Too-big-to-fail is morphing into bigger-than-ever swallowing up failing-faster-than-ever.
The nation’s largest banks, infused with taxpayer billions, are feasting on the weak as the Washington Post reports that “no consequence of the crisis alarms top regulators more than having banks that were already too big to fail grow even larger and more interconnected.”
FDIC chair Sheila Bair sums it up succinctly: “It is at the top of the list of things that need to be fixed. It fed the crisis, and it has gotten worse because of the crisis.”

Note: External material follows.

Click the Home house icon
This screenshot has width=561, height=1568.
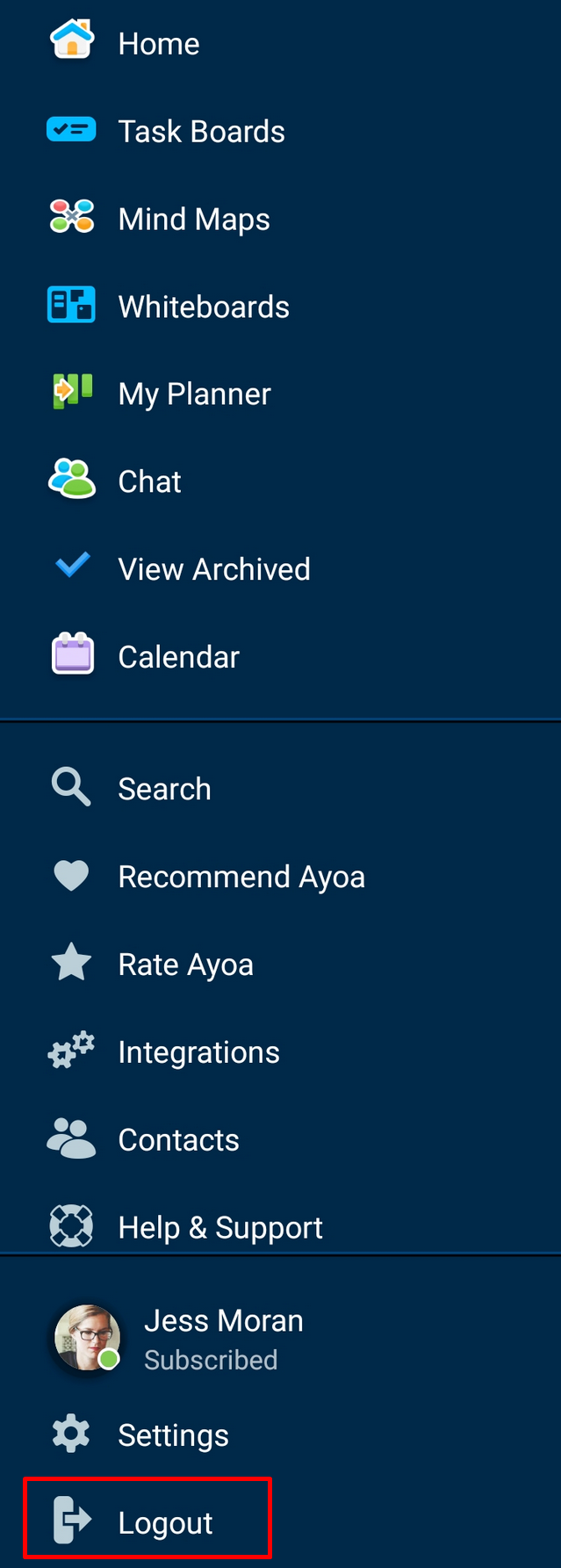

This alarm follows news that her agency’s insurance fund, which guarantees deposits, shrank another 20 percent in the second quarter, down to $10.4 billion, the lowest level since the savings and loan crisis in the early 1990s.
So far this year 81 banks have failed with another 416 on the FDIC’S “problem list.”
Meanwhile, the bailout-bloated sharks are flourishing. J.P. Morgan Chase, Bank of America and Wells Fargo each now holds more than $1 of every $10 on deposit in the country.
Not merely that, Robert, but also this is being done with the knowledge, approval, and almost certainly active management as well by the Obama administration.
So far we haven't seen the banks acquire real estate interests (even home builders or home contract work firms, say) along with failing investment banks, too, but…
is this not the logical conclusion of the reagan revolution? we wanted smaller gov't … fewer regulations. well, now we have it. repealing glass-steagle [sp?], courtesy of gramm-leach-bliley [sp?] merely improved the situation in the favor of those least likely to regulate themselves and who had the most potential to do the most damage to the most people only to serve their own interests. just a little more gasoline was needed for the fire … and it was copiously supplied by chris cox at the SEC when he opened the floodgates in the form of 40:1 leverage.
http://www.globalresearch.ca/articlePictures/cl…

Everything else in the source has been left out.